Marianela ni el doctor hablaron del beso que se dieron en los cafetales. No hubo ni una palabra de regreso a la hacienda y mucho menos en los días por venir. Sin embargo, el beso no pasó desapercibido, para nada, pero por ambos fue vivido y revivido en privado.
El doctor, soñaba con el beso, con las caricias y las miradas de su esposa. Pasaba noches pensando en el momento, en ese preciso instante, cuando los dos, de alguna manera, hicieron las paces.
Había sido un largo camino, lleno de desencuentros y malentendidos, pero, al parecer, todo se estaba acomodando para que llevaran una relación, por lo menos, armoniosa. Puede que Marianela y él se hayan casado por una alianza, un matrimonio que los beneficiaba a los dos. Sin embargo, después de ese beso, sabía que las cosas podrían tomar otro camino.
El beso en los cafetales, un fugaz encuentro en medio de la vasta extensión de cultivos, cambió algo en el aire entre ellos. Fue un instante de pasión y complicidad que les recordó que no eran inmunes a la compañía del otro.
Las noches del doctor se poblaron de sueños en los que él y Marianela volvían a ese lugar entre los cafetales.

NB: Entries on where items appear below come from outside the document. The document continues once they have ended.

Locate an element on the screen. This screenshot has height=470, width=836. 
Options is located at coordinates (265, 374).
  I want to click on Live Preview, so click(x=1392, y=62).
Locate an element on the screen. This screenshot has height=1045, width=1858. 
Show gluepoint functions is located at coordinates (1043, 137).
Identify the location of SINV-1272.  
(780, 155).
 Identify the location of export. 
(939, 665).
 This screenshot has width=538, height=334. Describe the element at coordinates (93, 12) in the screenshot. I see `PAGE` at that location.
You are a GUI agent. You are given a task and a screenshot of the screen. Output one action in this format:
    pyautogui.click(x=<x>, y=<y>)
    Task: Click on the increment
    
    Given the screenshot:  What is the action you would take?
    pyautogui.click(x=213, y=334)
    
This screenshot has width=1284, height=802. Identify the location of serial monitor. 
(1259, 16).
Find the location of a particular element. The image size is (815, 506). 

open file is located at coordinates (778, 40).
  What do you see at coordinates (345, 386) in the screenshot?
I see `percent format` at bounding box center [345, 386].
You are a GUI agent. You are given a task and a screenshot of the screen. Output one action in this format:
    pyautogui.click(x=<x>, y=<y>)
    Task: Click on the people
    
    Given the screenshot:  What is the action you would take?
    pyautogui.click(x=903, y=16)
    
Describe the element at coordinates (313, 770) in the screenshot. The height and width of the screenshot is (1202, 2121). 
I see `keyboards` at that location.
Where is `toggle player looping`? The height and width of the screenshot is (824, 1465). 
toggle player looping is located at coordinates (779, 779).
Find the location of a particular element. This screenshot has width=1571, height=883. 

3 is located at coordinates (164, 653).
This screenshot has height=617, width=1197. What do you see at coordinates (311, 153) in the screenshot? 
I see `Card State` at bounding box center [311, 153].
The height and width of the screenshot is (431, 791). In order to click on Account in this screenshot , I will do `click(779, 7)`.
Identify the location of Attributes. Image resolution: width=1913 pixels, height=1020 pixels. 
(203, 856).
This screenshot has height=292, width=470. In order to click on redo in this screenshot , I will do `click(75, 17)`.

Visualizaba el beso con todo detalle, las caricias tiernas y las miradas apasionadas que habían compartido. Soñaba con un futuro en el que esos momentos no fueran solo recuerdos, sino una realidad cotidiana.
Este beso, tan silencioso, pero tan lleno de significado, guardaba una chispa, un atisbo de amor que estaba latente, esperando a ser avivado. Y aunque el camino hacia una relación armoniosa aún tenía obstáculos, ese beso les había mostrado una nueva posibilidad.
El doctor sabía que no podía forzar nada, que debía dar tiempo al tiempo. Pero eso no le impedía fantasear, sentirse vivo y por primera vez, con la posibilidad de tener algo más que una compañía que llegara con él hasta sus últimos días.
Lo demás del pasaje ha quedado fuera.